The only reliable strategy is to take advantage of finalization, i.e. to rely on the garbage collector to trigger the deletion of temporary files that are no longer used. For this to work the design of the API (and its default implementation) must satisfy the following two conditions:

  1. All access to the underlying file must be strictly encapsulated, so that the file is only accessible as long as there is a strong reference to the object that encapsulates the file access. This is necessary to ensure that the file can be safely deleted once there is no longer a strong reference and the object is garbage collected.

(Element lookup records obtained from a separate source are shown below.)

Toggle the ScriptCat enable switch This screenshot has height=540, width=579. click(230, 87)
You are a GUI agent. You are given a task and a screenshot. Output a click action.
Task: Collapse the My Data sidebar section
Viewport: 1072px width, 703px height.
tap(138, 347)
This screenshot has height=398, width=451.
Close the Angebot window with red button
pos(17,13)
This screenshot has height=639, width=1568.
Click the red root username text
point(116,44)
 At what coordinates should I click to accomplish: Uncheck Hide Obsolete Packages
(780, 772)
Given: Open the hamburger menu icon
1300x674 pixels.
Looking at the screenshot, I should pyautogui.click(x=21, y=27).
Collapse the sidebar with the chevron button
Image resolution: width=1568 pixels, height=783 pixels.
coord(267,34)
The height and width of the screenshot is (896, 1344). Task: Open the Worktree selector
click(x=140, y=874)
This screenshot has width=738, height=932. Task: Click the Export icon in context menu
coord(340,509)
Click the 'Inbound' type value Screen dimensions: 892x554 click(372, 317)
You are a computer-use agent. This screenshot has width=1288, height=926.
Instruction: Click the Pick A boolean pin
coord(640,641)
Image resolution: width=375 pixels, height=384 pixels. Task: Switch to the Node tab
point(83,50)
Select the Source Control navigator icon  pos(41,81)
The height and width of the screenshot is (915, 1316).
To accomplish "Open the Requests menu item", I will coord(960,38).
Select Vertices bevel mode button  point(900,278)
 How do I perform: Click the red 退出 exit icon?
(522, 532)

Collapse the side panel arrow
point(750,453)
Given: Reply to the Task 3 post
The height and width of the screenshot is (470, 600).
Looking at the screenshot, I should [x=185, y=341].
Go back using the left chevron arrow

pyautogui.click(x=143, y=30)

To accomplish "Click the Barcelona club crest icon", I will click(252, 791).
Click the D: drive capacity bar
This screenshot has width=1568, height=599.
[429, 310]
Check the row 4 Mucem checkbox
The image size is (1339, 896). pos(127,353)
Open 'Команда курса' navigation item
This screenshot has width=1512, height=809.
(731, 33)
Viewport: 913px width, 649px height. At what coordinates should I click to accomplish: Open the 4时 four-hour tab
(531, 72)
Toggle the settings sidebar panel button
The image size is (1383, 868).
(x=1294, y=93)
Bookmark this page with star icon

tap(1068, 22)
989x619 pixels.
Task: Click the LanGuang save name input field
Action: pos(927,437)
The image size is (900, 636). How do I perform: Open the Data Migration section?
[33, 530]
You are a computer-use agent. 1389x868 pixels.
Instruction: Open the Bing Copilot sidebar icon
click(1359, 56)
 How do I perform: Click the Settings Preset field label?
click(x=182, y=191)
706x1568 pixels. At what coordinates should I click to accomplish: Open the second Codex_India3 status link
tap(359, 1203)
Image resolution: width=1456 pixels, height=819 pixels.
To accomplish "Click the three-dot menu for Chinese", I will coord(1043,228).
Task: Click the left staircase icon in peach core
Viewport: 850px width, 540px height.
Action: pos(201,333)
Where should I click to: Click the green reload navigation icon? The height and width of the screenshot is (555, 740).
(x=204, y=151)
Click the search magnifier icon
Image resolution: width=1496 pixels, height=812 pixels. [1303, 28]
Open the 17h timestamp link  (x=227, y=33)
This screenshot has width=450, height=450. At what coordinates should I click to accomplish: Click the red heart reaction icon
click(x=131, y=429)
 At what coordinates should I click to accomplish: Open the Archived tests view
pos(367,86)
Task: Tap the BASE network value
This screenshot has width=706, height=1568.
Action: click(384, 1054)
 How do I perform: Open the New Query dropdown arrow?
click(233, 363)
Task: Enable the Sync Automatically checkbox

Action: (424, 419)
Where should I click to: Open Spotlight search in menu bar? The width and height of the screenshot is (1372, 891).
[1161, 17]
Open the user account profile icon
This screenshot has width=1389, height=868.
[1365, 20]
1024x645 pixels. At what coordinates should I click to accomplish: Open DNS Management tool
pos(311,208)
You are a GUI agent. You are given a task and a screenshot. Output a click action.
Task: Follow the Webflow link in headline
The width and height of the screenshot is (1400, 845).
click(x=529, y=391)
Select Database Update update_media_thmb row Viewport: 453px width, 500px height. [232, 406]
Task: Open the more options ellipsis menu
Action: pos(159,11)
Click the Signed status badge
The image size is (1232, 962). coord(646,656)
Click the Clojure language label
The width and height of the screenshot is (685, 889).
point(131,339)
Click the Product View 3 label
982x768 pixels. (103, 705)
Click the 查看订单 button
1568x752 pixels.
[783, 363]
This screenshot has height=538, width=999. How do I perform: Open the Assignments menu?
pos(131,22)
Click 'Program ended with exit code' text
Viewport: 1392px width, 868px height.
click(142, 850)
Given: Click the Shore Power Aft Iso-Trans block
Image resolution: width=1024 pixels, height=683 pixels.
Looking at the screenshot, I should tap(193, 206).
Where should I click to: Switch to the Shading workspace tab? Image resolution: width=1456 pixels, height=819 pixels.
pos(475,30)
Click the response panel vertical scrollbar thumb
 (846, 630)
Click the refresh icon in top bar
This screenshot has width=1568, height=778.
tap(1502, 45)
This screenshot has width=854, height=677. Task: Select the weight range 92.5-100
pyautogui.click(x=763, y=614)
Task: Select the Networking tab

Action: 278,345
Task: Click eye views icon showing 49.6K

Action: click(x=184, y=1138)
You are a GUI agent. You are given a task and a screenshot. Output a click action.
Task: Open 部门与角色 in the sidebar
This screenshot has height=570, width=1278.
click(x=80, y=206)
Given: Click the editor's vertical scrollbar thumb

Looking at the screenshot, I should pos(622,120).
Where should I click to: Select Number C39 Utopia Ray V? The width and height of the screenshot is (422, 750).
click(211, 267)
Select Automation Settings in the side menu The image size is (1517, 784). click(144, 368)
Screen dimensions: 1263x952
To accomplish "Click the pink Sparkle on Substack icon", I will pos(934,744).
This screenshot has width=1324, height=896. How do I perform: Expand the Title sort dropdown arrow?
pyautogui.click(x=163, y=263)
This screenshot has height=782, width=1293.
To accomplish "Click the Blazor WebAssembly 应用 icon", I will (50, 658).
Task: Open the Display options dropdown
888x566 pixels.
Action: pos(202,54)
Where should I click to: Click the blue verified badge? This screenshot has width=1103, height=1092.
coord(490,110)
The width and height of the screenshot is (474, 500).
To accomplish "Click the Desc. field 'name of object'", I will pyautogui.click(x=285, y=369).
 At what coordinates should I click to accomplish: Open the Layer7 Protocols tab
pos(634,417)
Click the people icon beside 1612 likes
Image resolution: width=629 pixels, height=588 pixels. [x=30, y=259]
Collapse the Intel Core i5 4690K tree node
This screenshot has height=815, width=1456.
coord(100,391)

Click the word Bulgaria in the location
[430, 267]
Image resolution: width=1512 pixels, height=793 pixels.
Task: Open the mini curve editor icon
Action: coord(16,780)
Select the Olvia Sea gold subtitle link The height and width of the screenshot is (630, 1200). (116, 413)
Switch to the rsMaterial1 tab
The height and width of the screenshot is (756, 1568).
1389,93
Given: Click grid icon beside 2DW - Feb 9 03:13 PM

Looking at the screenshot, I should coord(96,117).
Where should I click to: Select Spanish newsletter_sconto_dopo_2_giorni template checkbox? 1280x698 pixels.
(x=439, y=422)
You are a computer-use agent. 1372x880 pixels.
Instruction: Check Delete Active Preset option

  2. Java guarantees that the finalizer is invoked before the instance is garbage collected. However, instances are not necessarily garbage collected before the JVM exits, and in that case the finalizer is never invoked. Therefore, the implementation must delete all existing temporary files when the JVM exits. The API design should also take into account that some implementations of the LifecycleManager API may want to trigger this cleanup before the JVM exits, e.g. when the J2EE application in which Axiom is deployed is stopped.

The first condition can be satisfied by redesigning the FileAccessor such that it never leaks the name of the file it represents (neither as a String nor a File object). This in turn means that the CachedFileDataSource class must be removed from the Axiom API. In addition, the getInputStream method defined by FileAccessor must no longer return a simple FileInputStream instance, but must use a wrapper that keeps a strong reference to the FileAccessor, so that the FileAccessor can't be garbage collected while the input stream is still in use.

To satisfy the second condition, one may want to use File#deleteOnExit. However, this method causes a native memory leak, especially when used with temporary files, which are expected to have unique names (see bug 4513817). Therefore this can only be implemented using a shutdown hook. However, a shutdown hook will cause a class loader leak if it is used improperly, e.g. if it is registered by an application deployed into a J2EE container and not unregistered when that application is stopped. For this particular case, it is possible to create a special LifecycleManager implementation, but for this to work, the lifecycle of this type of LifecycleManager must be bound to the lifecycle of the application, e.g. using a ServletContextListener. This is not always possible and this approach is therefore not suitable for the default LifecycleManager implementation.

To avoid the class loader leak, the default LifecycleManager implementation should register the shutdown hook when the first temporary file is registered and automatically unregister the shutdown hook again when there are no more temporary files. This implies that the shutdown hook is repeatedly registered and unregistered. However, since these are relatively cheap operations[2], this should not be a concern.

An additional complication is that when the shutdown hook is executed, the temporary files may still be in use. This contrasts with the finalizer case where encapsulation guarantees that the file is no longer in use. This situation doesn't cause an issue on Unix platforms (where it is possible to delete a file while it is still open), but needs to be handled properly on Windows. This can only be achieved if the FileAccessor keeps track of created streams, so that it can forcibly close the underlying FileInputStream objects.



[2] Since the JRE typically uses an IdentityHashMap to store shutdown hooks, the only overhead is caused by Java 2 security checks and synchronization.